Assad still remains Syrian president, which shows that the West´s plan to unseat him has failed, apart from being unreasonable, Vodicka writes.
Western politicians continue vowing Assad´s fall, while Syria continues to export troubles and refugees to Europe. This will continue until the West comes to terms with the fact that the Syrian conflict is not a Romantic conflict between good and evil, and therefore it cannot result in a happy-end the West is childishly waiting for, Vodicka writes.
The Assad regime should be a part of the solution to the Syrian problem, he says.
The West still lives in a dogmatic delusion that the [Assad] government in Damascus is an obstacle whose lifting would automatically bring peace, love and endless happiness to Syria, Vodicka writes.
In fact, however, Assad´s removal would produce another round of war. If he were toppled, the jihadists from al-Qaeda and Islamic State would first liquidate everyone around and then wage a “run-off” battle against each other, Vodicka writes.
In the case of Syria, but not only Syria, the West seems to be the prisoner of its own scenario that emphasises principled behaviour rather than search for a solution. The West has outlined a dramatic arch, allotted roles to the protagonists and it sticks to them regardless the real developments, like a fundamentalist sticking to his faith, Vodicka writes.
True, Assad is a bad guy in this drama, but the same goes for almost everyone in Syria now, and some may be even worse than Assad, Vodicka writes.

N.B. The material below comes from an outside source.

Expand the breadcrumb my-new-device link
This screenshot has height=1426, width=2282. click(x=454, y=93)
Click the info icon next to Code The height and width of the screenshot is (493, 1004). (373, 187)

The Syrian war can never be terminated by a firm principled behaviour but only by pragmatism. None of the participants, either the Assad regime or the moderate opposition or the number one jihadists, who are an official branch of al-Qaeda, or Islamic State as the number two jihadists, is strong enough to prevail and achieve a knockout, Vodicka writes.
The moderates, on whom the West still relies out of inertia, have been ousted from the game now. Although the original civic rebellion quickly developed into jihadism, the West continues to assert that the civil war will end and the situation stabilise if Assad were swept away. However, this amounts to unrealistic dreaming, Vodicka writes.

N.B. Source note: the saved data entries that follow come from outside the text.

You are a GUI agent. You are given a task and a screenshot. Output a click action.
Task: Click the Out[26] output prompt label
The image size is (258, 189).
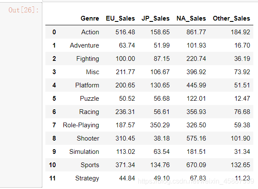[24, 10]
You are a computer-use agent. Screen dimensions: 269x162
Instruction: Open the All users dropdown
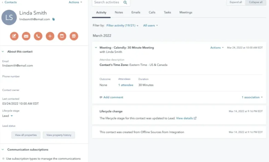click(x=150, y=26)
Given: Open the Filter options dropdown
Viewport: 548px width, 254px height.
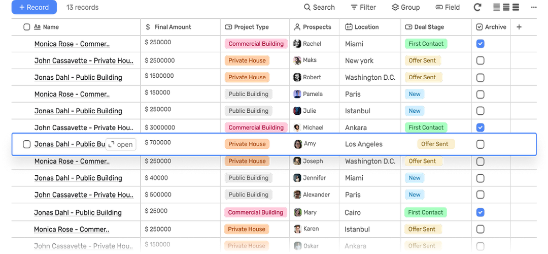Looking at the screenshot, I should click(x=363, y=8).
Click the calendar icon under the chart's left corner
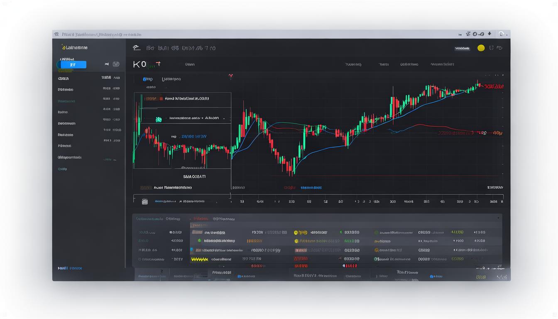558x319 pixels. (144, 201)
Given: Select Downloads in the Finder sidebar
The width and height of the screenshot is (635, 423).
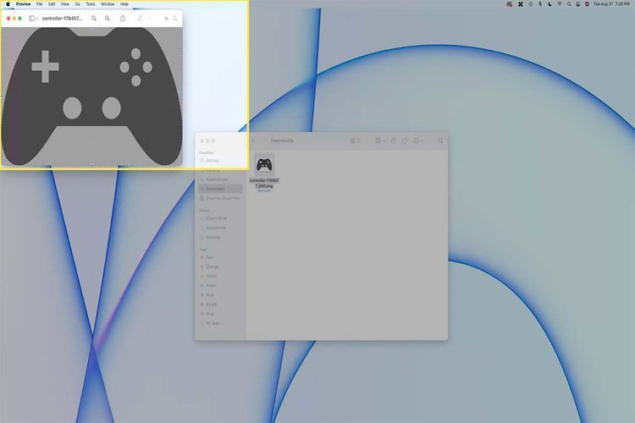Looking at the screenshot, I should 218,189.
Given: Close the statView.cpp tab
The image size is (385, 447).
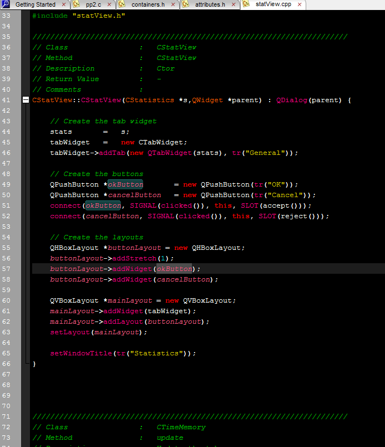Looking at the screenshot, I should pos(300,4).
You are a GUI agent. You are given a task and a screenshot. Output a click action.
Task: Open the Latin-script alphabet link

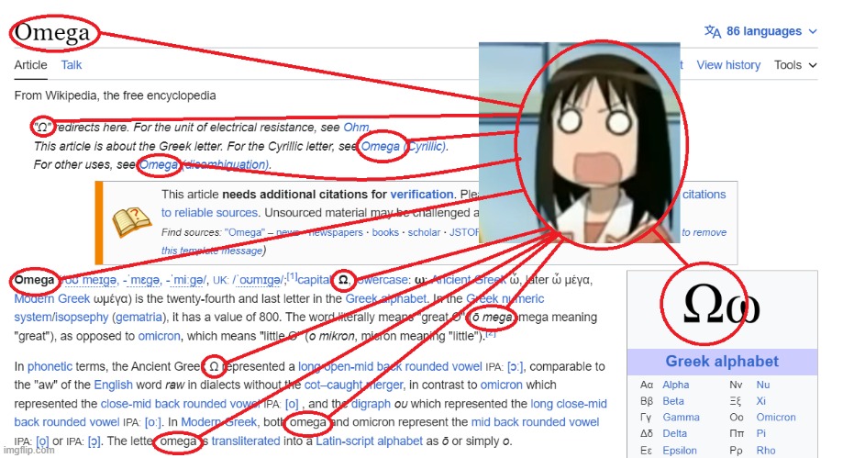pyautogui.click(x=369, y=441)

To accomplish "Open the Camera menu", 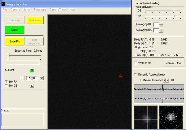I will pos(15,10).
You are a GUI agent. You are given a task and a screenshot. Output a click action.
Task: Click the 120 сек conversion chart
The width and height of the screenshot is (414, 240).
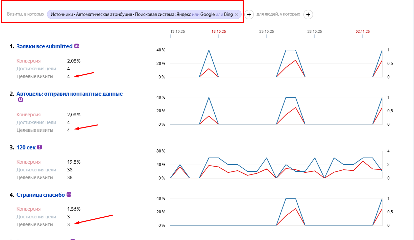[276, 165]
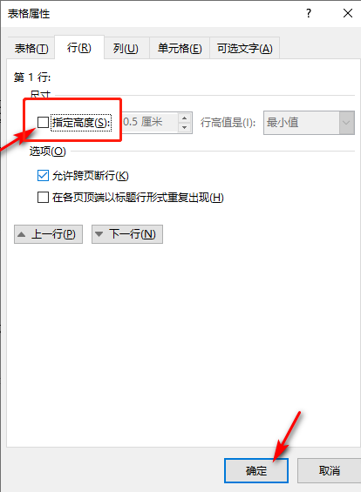Uncheck 允许跨页断行(K) option
The height and width of the screenshot is (492, 361).
(43, 176)
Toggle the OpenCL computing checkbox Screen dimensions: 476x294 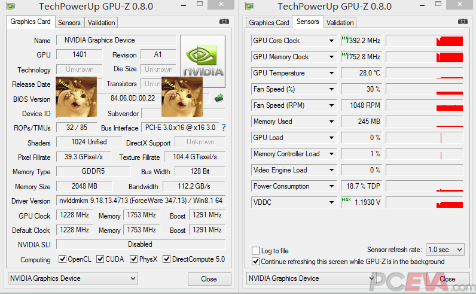(x=62, y=259)
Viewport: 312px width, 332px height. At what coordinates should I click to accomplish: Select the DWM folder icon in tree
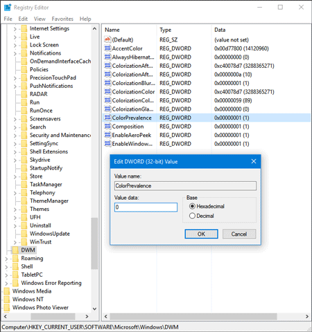pos(15,250)

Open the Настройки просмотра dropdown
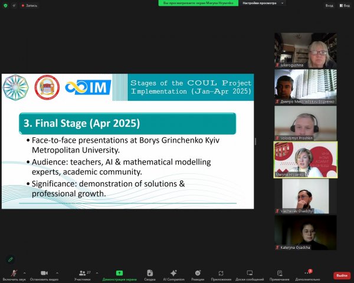pos(263,3)
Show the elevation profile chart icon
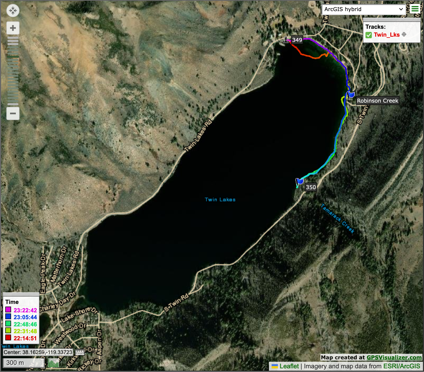 coord(54,363)
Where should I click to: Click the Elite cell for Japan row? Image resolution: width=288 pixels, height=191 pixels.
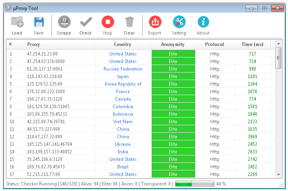173,76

The idea of the conflict being solved by Arab or even Western forces has been out of the game since the beginning of the war, he writes, adding that there do not exist many other solutions.
For a while, Assad looked as if running out of breath, but the situation changed recently with Russia having entered the scene. The West may not like it, but this is reality. Peace cannot be built on wishful thinking, Vodicka writes.

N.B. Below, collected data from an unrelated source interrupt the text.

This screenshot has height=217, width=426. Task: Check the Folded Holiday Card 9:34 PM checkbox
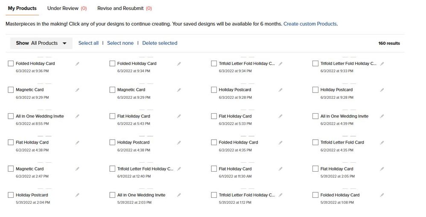point(112,63)
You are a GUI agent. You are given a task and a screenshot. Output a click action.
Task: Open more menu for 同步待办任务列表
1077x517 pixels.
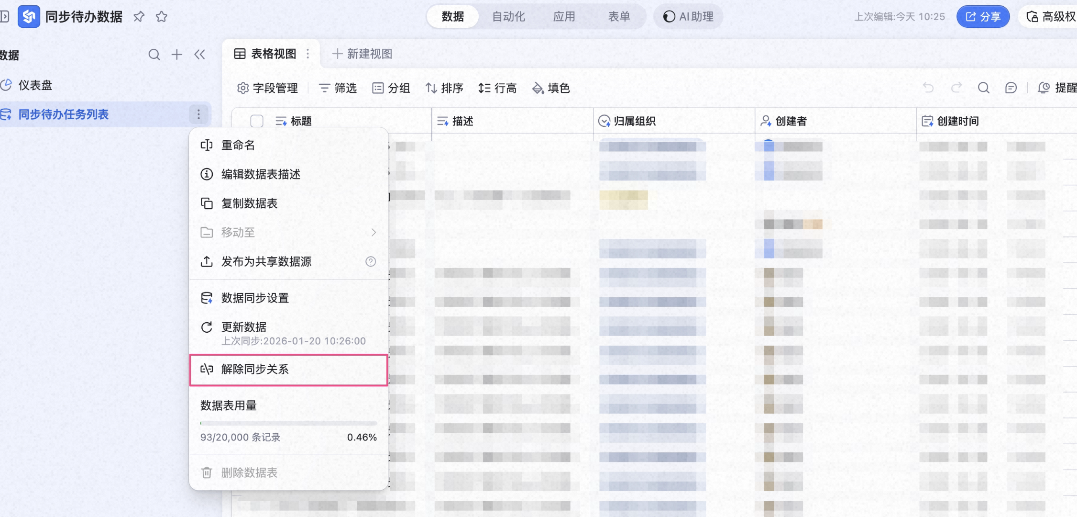click(x=198, y=114)
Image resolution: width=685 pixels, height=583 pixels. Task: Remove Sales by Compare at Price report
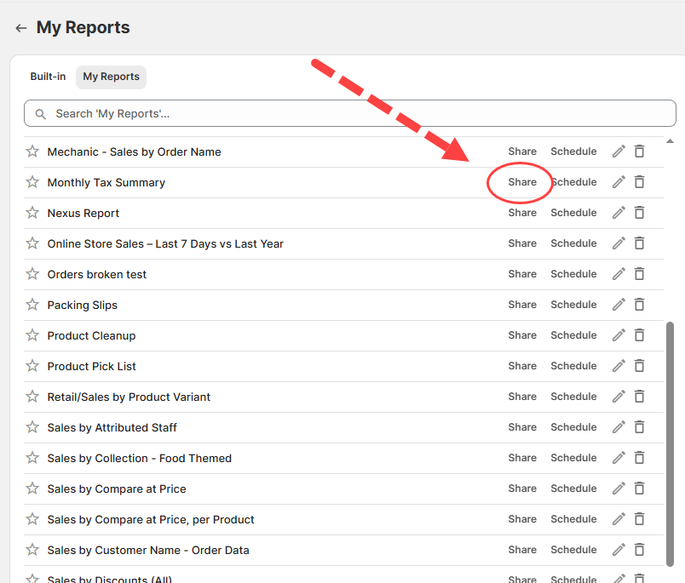[639, 489]
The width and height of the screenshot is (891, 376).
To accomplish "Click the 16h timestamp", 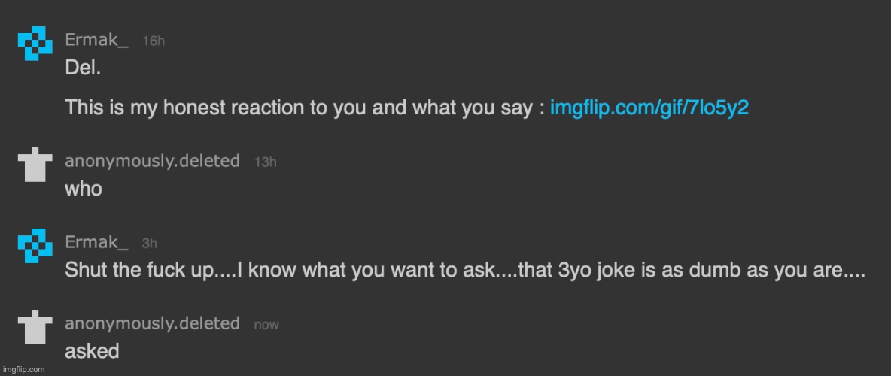I will pyautogui.click(x=153, y=41).
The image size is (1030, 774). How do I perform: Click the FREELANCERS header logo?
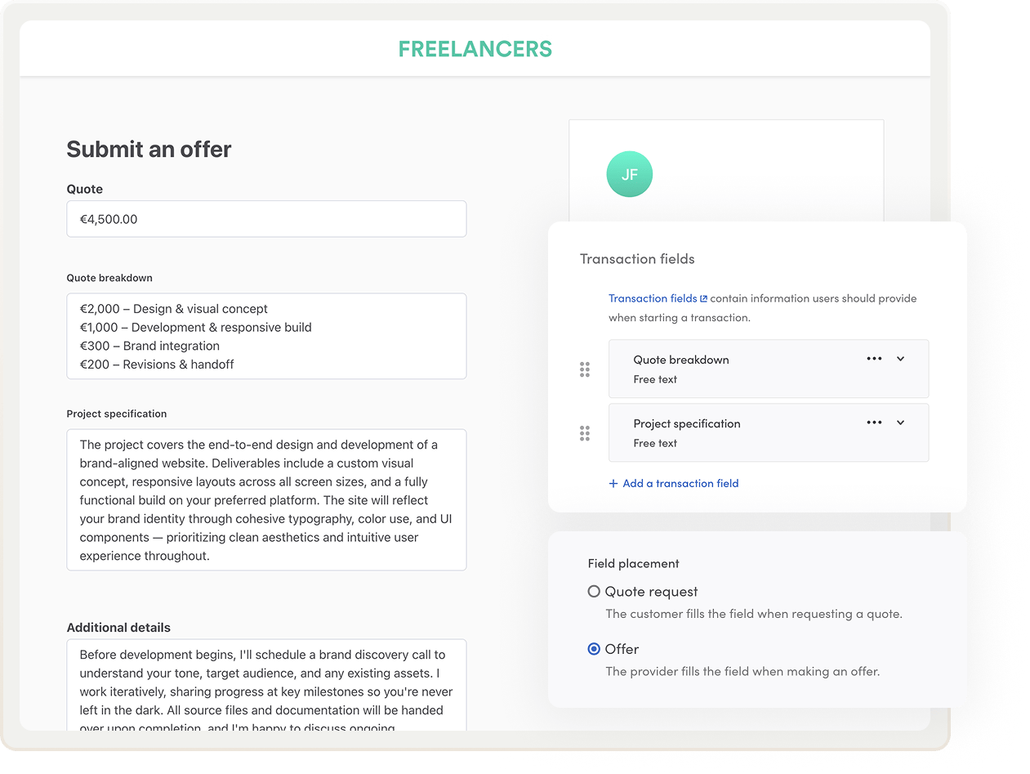[x=475, y=49]
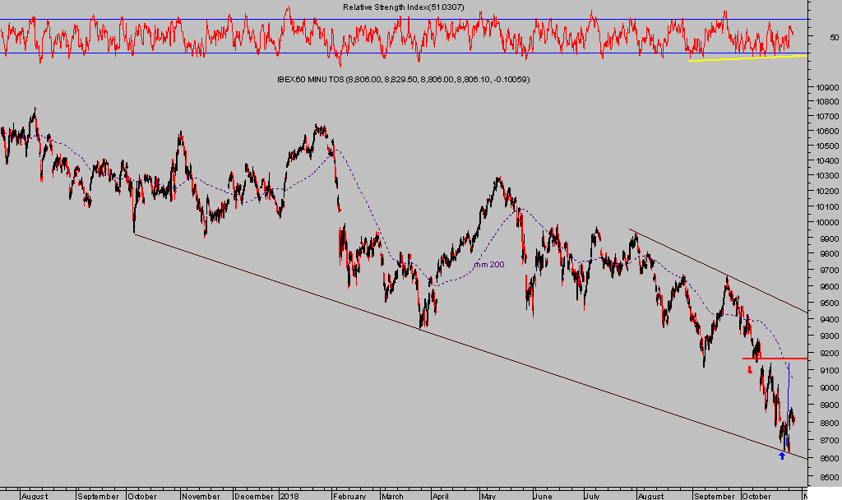842x500 pixels.
Task: Click the 8500 price axis label
Action: pos(826,476)
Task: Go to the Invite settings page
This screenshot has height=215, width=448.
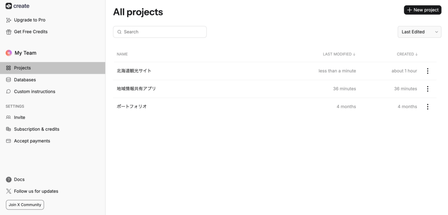Action: coord(19,117)
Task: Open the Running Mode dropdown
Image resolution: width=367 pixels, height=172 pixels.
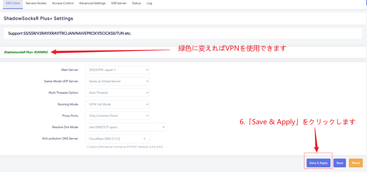Action: [117, 104]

Of course, the days of Assad´s rule are numbered. He will end one day because his sins will topple him. However, he should be used now. May he sit at the negotiating table, Vodicka writes.
“We usually strike war agreements with those we dislike, otherwise we would not be at odds with them. If the Americans had not sat down with the Vietnamese (and vice versa) at the negotiating table, they might have continued fighting each other in the jungle to date,” Vodicka writes.
The West can continue to play sticking to principles and watch the continuing war in Syria and the migrant wave, Vodicka says.
However, in the present situation, even if a peace conference were held, it would be but an inconclusive chat of Romantic-minded boys sticking to principles if Assad, who represents the largest force in Syria now, were not among the participants, Vodicka writes in conclusion.